I’m feeling like a bit of an ass for waiting so long to do this again, to tell the truth. I keep thinking about an old joke about the woman who gets a nose job, feels great, takes a cruise, goes mountain-climbing, deep-sea diving, has a wonderful time. She runs into her plastic surgeon at a party or something several months later, he asks her how she’s doing, and she bursts into tears.

“What’s wrong?” he says, confused. “I thought you’d had a wonderful time since I saw you?”

“Oh yes, doctor,” she says. “But I could have done it all with my old nose, and I feel so stupid for waiting.”

(Let us not unpack why this is expected to be funny, I am in a good mood right now. But the waiting. The maybe-it-won’t-be-right, the bloody inertia. I get that.)

In other news, my work contract is done, and spring is here. I am contemplating shovelling some of the snow off the lawn–the pile is currently only four feet high or so, but it’ll melt down to the grass faster if I take off a little.
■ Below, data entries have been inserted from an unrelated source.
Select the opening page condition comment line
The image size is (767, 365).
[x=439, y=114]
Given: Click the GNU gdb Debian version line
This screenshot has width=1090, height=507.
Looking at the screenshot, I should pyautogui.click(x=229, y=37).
And Elise has posted a tease of names for some of her earrings, so I expect to be able to see some lovely shinies within the week.

Very few colours, I think, are unnatural.
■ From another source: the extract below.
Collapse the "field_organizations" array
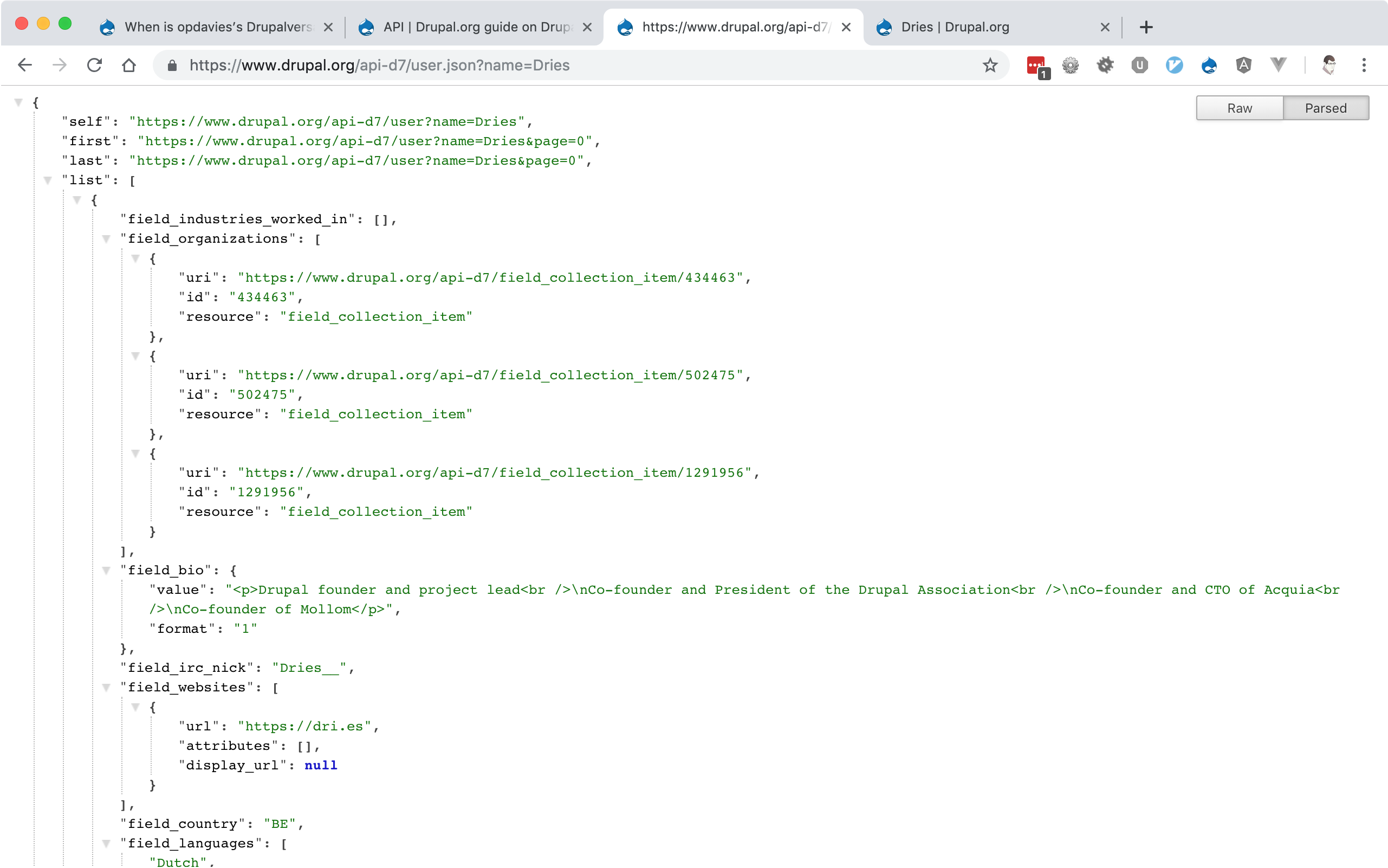This screenshot has width=1388, height=868. [106, 239]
I need to dye my hair this weekend, or possibly Monday evening. Because I’m using vegetable dyes (as opposed to dyes-in-a-box-that-come-with-developer), and because my hair is fairly dark, this is a two-step process. First I’ll need to bleach, then I’ll need to dye.

The dyeing is not the stressful part; I put it in and comb it through, and then I can leave it in for… well, there’s probably an upper limit, but IME six hours does not even come close to hitting it. Washing it out  takes mild effort to minimize the skin staining, but I had that down pretty well. I’m fairly sure I can still do it.

The bleaching… I haven’t bleached in ages. That bit I’m actually a bit uneasy about.

(I have asked the light of my life to promise that, if I burn all my hair off and he is moved to laugh at me, he will at least hug me while doing so. He agreed to this, and suggested he might call me Ms. Luthor and ask about my plans to destroy Superman. I told him I would rather not have DC references, and he could call me Charlene Xavier.)

Because it’s been so long, I am kind of tempted by the idea of only partially going blue-purple, but the two-stage nature of the process means I would need to first bleach in a streak and then dye in the same streak, and that seems rather more difficult that just treating all my hair at once. Maybe I will feel more optimistic about it tomorrow; will see.